Tales from the council chamber

COVENTRY’S SOCIALIST councillors nearly got a motion passed through Coventry’s Tory majority council. It called for more affordable rented homes in new developments and for greater powers to take over badly managed and empty terraces and re-let them to families to rebuild communities.

Rob Windsor, Coventry Socialist Party councillor

Coventry has sold off all its council homes, despite our opposition and only a narrow approval for a housing sell-off from tenants after they were starved of repairs. A huge demolition programme has increased housing need in the city.

The motion said that the 25% ‘affordable housing threshold’ developers must meet to obtain planning permission is set too low. 12,000 families are currently registered with the council’s lettings scheme. On top of that, higher interest rates and other factors in the housing market are closing off the possibility of home ownership to wider layers of society.

Our modest proposal was that 40% of all new developments should comprise affordable social housing.

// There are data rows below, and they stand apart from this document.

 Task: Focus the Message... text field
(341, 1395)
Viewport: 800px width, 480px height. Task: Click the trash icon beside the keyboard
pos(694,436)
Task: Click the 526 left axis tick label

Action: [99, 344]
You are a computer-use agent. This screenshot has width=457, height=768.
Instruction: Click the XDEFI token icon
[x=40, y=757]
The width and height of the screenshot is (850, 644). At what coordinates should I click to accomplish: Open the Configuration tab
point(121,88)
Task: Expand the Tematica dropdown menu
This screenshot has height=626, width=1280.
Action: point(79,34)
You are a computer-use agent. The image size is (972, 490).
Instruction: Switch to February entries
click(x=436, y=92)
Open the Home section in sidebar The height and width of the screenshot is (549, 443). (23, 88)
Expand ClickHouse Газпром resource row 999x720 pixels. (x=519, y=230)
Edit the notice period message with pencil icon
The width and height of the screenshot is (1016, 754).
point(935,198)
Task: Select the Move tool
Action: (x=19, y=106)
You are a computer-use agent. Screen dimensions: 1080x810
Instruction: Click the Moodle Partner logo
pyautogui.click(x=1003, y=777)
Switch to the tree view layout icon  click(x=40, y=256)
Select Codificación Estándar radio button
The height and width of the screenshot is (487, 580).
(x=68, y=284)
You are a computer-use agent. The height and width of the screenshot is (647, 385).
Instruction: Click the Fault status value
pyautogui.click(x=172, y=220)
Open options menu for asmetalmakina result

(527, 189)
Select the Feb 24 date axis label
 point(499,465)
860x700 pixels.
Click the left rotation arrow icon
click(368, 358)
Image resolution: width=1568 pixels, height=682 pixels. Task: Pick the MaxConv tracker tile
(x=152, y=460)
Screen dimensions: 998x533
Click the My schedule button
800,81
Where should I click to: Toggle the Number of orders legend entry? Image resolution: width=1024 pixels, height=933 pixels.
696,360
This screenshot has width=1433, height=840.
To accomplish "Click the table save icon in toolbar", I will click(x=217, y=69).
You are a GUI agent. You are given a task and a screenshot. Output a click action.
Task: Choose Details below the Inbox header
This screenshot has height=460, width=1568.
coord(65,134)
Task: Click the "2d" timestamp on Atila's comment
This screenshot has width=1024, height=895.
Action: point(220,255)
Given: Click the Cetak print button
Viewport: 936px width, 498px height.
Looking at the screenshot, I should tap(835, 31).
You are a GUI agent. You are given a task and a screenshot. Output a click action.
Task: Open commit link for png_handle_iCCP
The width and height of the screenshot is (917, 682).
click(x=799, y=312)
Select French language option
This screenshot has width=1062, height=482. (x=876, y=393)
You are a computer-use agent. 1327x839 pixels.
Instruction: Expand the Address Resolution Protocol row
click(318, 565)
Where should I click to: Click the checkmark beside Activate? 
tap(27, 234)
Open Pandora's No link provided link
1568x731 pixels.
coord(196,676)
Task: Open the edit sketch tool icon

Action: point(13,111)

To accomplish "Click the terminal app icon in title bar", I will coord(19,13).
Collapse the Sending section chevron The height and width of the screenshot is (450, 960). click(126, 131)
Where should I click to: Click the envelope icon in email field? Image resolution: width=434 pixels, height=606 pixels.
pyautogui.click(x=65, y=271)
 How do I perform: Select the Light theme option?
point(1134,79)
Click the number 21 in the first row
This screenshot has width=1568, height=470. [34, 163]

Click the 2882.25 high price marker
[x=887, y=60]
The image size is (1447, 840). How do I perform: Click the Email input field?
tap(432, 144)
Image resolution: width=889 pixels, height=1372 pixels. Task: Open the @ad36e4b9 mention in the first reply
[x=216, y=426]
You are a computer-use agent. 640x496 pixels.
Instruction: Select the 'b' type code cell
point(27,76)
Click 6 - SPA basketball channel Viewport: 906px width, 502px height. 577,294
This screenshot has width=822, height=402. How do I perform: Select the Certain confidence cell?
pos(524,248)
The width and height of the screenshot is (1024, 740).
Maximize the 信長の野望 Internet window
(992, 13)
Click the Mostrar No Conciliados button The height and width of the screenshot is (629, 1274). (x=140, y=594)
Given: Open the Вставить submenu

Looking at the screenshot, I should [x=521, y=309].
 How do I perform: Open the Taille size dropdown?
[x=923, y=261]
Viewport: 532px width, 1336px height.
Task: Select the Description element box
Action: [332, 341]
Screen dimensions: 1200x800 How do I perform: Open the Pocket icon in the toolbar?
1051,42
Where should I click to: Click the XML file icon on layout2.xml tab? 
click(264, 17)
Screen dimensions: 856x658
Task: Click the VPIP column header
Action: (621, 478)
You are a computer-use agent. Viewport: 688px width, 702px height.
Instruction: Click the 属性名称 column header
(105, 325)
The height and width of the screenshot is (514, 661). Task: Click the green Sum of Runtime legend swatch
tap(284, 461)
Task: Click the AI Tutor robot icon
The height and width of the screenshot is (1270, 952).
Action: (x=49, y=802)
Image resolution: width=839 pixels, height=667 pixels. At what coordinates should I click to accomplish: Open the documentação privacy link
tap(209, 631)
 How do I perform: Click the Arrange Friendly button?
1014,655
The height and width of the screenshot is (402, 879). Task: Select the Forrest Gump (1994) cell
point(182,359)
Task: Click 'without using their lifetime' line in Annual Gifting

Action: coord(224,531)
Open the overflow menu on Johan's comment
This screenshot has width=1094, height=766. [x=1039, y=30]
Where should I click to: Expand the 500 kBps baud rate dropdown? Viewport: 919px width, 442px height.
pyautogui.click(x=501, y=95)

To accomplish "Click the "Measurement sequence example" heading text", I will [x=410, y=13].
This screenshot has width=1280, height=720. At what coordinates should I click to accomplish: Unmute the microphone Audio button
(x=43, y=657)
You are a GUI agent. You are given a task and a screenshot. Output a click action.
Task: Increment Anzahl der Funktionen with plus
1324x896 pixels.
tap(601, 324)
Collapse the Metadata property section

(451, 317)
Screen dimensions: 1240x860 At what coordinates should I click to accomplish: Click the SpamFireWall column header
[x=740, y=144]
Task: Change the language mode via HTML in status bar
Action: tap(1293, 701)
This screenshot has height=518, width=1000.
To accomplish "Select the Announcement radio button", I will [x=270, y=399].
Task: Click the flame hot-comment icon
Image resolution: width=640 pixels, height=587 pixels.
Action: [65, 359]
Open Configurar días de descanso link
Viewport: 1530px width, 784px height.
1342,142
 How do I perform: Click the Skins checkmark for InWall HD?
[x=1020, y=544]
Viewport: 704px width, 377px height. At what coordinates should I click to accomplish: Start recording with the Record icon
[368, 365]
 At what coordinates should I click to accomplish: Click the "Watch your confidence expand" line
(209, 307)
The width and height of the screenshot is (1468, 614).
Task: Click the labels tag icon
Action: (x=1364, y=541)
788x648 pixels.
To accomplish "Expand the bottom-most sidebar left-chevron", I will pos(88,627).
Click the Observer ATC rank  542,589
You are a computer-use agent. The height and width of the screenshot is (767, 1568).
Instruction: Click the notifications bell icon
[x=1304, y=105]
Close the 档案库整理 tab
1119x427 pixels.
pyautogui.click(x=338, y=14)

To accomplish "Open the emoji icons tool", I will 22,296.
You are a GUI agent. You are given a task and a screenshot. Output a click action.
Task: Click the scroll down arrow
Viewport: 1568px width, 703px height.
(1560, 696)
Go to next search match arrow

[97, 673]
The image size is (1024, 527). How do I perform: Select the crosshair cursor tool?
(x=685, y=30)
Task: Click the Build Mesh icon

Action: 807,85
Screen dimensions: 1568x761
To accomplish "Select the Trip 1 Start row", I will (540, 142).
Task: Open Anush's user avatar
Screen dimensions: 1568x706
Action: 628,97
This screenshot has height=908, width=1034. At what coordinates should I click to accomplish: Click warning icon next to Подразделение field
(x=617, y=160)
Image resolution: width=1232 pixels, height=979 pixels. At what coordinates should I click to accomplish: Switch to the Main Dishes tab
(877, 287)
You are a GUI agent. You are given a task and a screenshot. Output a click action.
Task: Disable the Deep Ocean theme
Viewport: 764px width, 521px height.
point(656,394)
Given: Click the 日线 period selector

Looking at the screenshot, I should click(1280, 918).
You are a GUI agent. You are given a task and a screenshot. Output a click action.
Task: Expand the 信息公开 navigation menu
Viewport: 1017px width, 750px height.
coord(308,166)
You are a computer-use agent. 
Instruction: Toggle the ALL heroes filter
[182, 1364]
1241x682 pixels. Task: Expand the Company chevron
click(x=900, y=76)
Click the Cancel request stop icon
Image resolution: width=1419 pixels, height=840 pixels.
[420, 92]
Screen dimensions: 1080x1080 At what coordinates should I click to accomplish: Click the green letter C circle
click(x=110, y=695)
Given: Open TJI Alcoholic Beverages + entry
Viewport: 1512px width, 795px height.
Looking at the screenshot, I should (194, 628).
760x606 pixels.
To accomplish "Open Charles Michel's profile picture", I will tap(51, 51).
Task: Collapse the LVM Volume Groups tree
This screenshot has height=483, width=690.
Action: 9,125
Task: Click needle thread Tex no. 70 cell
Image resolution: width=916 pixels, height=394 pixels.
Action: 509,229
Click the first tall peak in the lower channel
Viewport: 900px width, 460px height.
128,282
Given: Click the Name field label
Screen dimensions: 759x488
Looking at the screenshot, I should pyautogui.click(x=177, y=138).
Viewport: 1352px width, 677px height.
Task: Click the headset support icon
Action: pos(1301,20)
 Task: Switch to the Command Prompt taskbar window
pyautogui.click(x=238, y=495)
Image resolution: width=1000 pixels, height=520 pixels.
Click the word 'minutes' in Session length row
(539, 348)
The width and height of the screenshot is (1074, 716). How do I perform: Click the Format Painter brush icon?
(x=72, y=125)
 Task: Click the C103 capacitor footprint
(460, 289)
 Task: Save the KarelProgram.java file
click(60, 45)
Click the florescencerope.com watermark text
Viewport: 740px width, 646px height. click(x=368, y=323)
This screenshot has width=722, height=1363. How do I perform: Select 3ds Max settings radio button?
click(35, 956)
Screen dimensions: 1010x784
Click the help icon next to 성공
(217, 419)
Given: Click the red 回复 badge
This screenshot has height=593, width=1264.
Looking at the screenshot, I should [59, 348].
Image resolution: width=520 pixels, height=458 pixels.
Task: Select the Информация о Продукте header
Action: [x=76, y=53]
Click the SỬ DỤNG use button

We also called for the city council to “recycle” vacant local housing, in order to avoid unnecessary building on Coventry’s green belt or the swallowing up of green and park land in city centres.

Our motion called for extra central government housing finance to be allocated to the city and for discussions with government to introduce council powers to take over and re-let badly managed privately rented housing or empty properties.

Surprisingly, New Labour supported us but the Liberal councillor voted with the Tories. The New Labour lord mayor has to use his casting vote to support the largest party. New Labour brought in this clause to the council’s constitution but under Tory control, it has now been used against them. The vote was tied 22-22 but with the mayor backing the Tories, our motion fell.

The Tory deputy leader pleaded with New Labour not to return to the “old days” and to think how developers coming into the city would react to having to increase the amount of rented homes in their developments. Obviously, they don’t care about the city’s working class and young people who haven’t a hope in hell of getting a toe on the “property ladder.”

The major parties’ abandonment of council housing has had catastrophic results. But our very modest motion shows that one major party, who believed the false mantra of “we need more executive housing,” now finds that more decent rented homes are needed.

Their response however, is ideologically limited by relying on private developers who hold the purse strings and ultimately call the shots.

The need for a new workers’ party with a bold call for building and recycling really affordable rented homes grows bigger each day.